| PASSAGE TO READ |

What, then, are we to make of the Mariners' heavy defeat last night at Tranmere? An uncanny and chilling echo of the tonking we received in the second week of last season when Brentford did us 4-0 as well, and hence a harbinger that all our summertime love and positivity are misplaced entirely, with all those predictions ringing in our ears and another demotion decider at the end of the season? The Diary is weary of optimism – so many times over the past seven years I have tried to do a little to keep readers' spirits up and loyalty strong, only for the football fates to piss in my face – but I will try to dwell instead on the fact that most observers seem to share David Burns' view that Town's latest tonking "certainly isn't a four-nil game". One swallow, summer, and all that. Will that do?

| Lines of data |
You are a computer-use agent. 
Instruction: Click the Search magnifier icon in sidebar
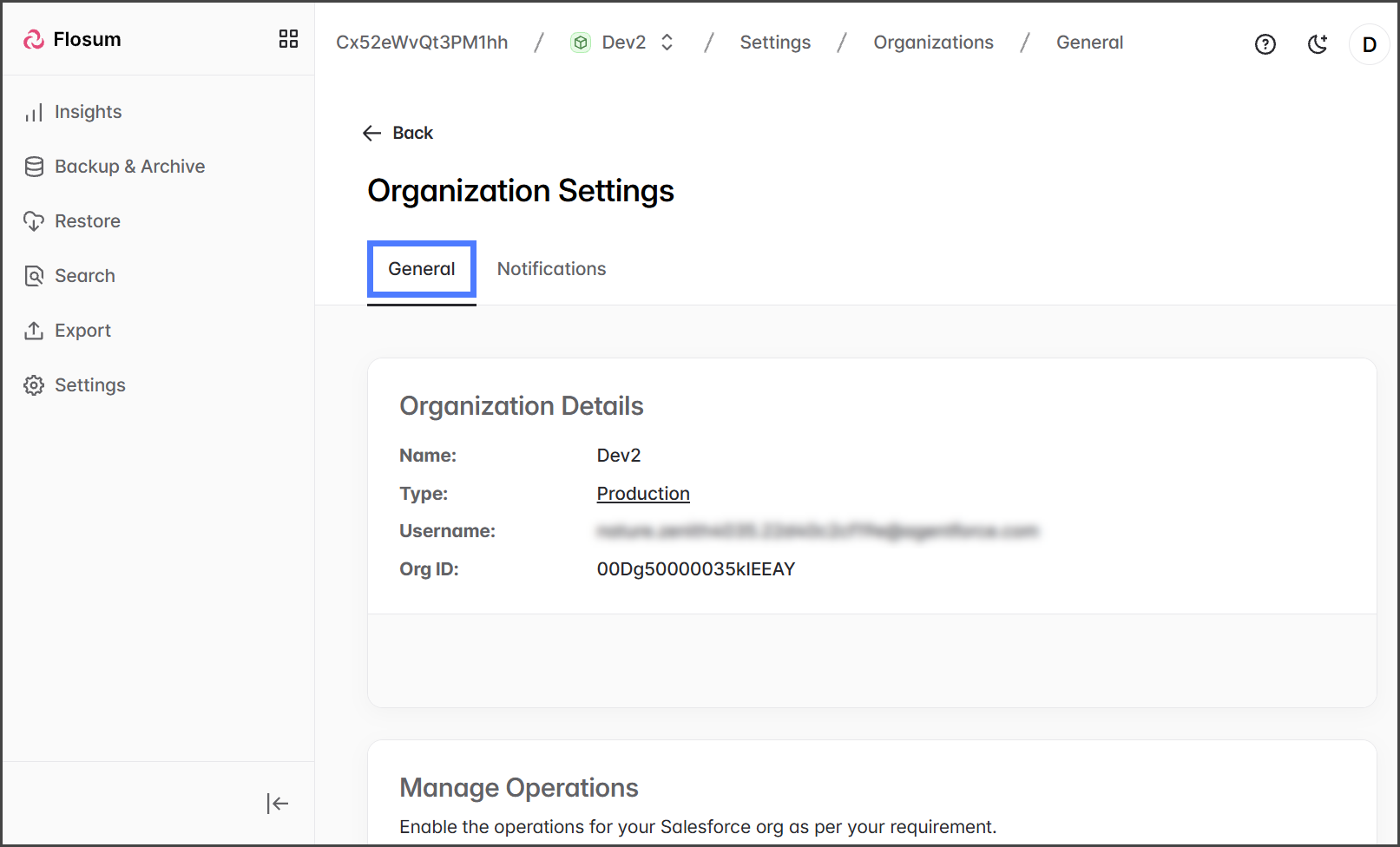coord(34,276)
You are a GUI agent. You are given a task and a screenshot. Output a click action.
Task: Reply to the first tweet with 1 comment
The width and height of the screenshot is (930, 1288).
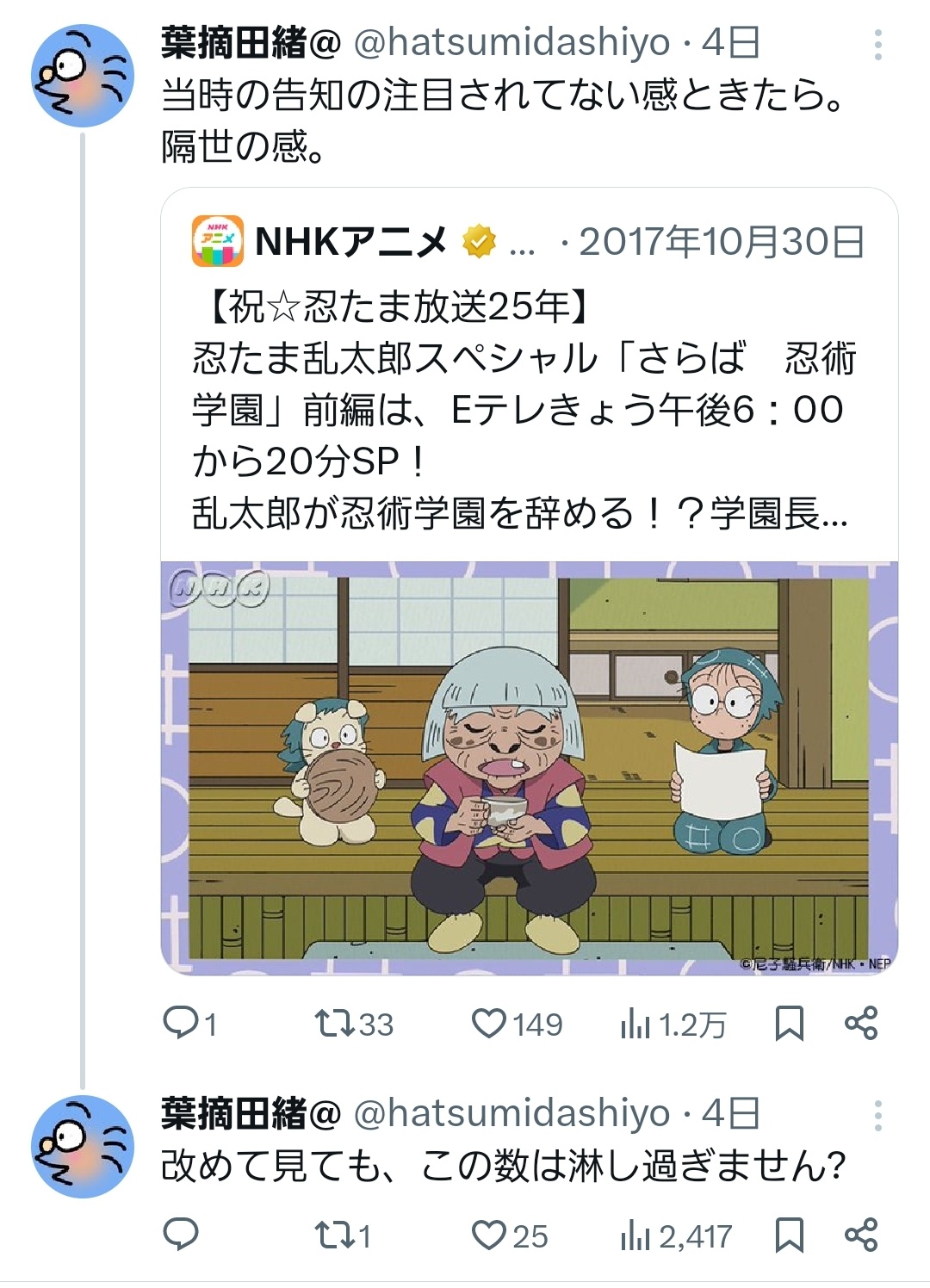189,1024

| PROMPT |
Write out the Mariners match diary from the words "What, then, are" through "Will that do?", substituting "tired" for "weary".

| EXERCISE RESULT |
What, then, are we to make of the Mariners' heavy defeat last night at Tranmere? An uncanny and chilling echo of the tonking we received in the second week of last season when Brentford did us 4-0 as well, and hence a harbinger that all our summertime love and positivity are misplaced entirely, with all those predictions ringing in our ears and another demotion decider at the end of the season? The Diary is tired of optimism – so many times over the past seven years I have tried to do a little to keep readers' spirits up and loyalty strong, only for the football fates to piss in my face – but I will try to dwell instead on the fact that most observers seem to share David Burns' view that Town's latest tonking "certainly isn't a four-nil game". One swallow, summer, and all that. Will that do?